News, Insights and Best Practices for Manufacturing in Mexico

Mexico Manufacturing Start-Up Costs: Things to Consider

10 Mar 2012

Category: Manufacturing in Mexico

When contemplating all the issues that surround the start-up of manufacturing operations in Mexico, cost items are those that are top of mind. Manufacturing cost reduction considerations generally top the list of factors that motivate companies to investigate and initiate production in low-cost countries.

In a competitive marketplace, during challenging economic times, end users of manufactured products, like all consumers, are seeking the best products at the best prices that are delivered efficiently and on-time. In order to set itself up as being the supplier of choice that meets buyers cost and quality criteria, manufacturers must place themselves on firm footing from the beginning of their efforts by considering all the manufacturing costs that they will encounter at the various sites that they may be considering. Below is a laundry list of items related to some of the costs associated with opening a new manufacturing facility in Mexico. As this is not an exhaustive list, there may be others that manufacturers may encounter and should include in their projections and calculations:

• Installation costs of air, power, water lines, pits, louvers, stacks, machine floor isolation, water treatment etc.
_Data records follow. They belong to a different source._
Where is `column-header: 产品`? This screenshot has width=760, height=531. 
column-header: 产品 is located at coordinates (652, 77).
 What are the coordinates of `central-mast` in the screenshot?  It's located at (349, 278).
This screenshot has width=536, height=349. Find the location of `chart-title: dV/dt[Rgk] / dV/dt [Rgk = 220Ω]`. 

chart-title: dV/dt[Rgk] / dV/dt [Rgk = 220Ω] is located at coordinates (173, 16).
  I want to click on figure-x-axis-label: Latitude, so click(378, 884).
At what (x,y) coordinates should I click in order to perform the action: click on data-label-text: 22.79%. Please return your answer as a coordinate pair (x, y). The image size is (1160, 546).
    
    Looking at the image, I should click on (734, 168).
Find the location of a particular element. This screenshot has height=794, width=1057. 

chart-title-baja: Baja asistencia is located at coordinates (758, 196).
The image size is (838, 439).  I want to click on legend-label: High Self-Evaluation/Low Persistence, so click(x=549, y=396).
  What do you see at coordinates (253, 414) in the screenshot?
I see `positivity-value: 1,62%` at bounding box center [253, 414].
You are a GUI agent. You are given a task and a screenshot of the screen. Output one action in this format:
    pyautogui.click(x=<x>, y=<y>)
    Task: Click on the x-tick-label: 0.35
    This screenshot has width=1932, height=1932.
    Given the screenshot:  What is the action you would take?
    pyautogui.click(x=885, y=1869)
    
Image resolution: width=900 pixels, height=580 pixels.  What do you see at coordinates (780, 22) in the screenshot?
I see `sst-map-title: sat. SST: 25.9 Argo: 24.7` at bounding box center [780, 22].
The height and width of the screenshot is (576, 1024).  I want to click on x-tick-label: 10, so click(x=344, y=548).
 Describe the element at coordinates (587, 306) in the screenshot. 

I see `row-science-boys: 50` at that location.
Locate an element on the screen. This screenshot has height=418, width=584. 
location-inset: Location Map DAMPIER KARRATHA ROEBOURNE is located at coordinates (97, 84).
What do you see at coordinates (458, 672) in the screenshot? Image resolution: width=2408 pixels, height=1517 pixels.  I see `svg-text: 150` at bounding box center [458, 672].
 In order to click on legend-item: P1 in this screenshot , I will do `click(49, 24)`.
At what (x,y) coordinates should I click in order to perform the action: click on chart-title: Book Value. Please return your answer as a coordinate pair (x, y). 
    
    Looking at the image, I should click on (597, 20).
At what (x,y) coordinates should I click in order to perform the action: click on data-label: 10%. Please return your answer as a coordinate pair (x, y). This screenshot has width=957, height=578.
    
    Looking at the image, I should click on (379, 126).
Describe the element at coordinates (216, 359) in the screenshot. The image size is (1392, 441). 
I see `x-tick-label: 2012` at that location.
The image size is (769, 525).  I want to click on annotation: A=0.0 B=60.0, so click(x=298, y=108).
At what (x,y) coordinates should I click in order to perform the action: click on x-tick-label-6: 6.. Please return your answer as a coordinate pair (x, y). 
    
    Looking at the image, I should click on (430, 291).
• Installation cost of equipment—transport and riggers if needed

• Office equipment

• Computers. software and other IT infrastructure

• Installation costs associated with telephone for office and factory.

• The cost of incorporation and possibly a transfer pricing study. This can be avoided if a firm chooses to manufacture using The Offshore Group’s Mexico Shelter Program services.

• Training time for them to reach the production standard. If Managers are trained in the States, salary, housing, food and lodging costs involved.

• Turnover is a cost as retraining required

• Labor cost projections as well as fringe benefits

• Electrical connection fee. Under the Offshore Group’s manufacturing in Mexico services, if power Is more than 500 KVA transformer for a 35,000 square feet building, then an additional transformer will be required including equipment to hook it up, cabling and electrical panel.

• Extra inventory and carrying costs associated with starting the Mexico operation

• Shipping costs to and from Mexico of equipment, raw materials and parts

• Special tools, hand tools and test equipment. Also hand tools for equipment installation.

• Costs associated with meeting quality standards during Mexico manufacturing startup.

• Scrap costs

• Rework cost

• Travel and entertainment for USA personnel during the training period in Mexico

• Translation of bills of materials, routings and QC procedures for members of the Mexican workforce

The following expenditures are explicitly excluded herein from the definition of start-up costs but can be treated as any company wants, and, thus, should be taken into consideration prior to starting up a manufacturing operation in Mexico.

• Actual cost for units produced prior to the first good units manufactured in Mexico –this is usually an R&D expense.

• All production costs and associated expenses incurred in preparing for and producing the first production units subsequent to good units produced

• The excess over frozen standard cost of purchased raw materials (PPV) and manufactured parts produced during the Mexico manufacturing start-up period, but scheduled for use in production of other than test production units. These are frequently recorded as manufacturing variances.

• Note: The frozen standard cost of purchased raw materials and manufactured parts produced during the start-up, but scheduled for use in production of other than test production units, is inventoried and flows to inventorial cost of revenue as regular production.

• Costs associated with the introduction of new models to the Mexican production facility, features, etc., applicable to current products.

• Costs associated with the introduction of replacement products in Mexico, i.e., those product lines that are the result of the normal product evolution.

• Perishable tools and production supplies purchased and manufactured.

• AII expenditures that meet capitalization criteria.

• Expenses normally charged to Research and Development in accordance with the policies covering Research and Development.

• Competitive studies and related equipment analysis.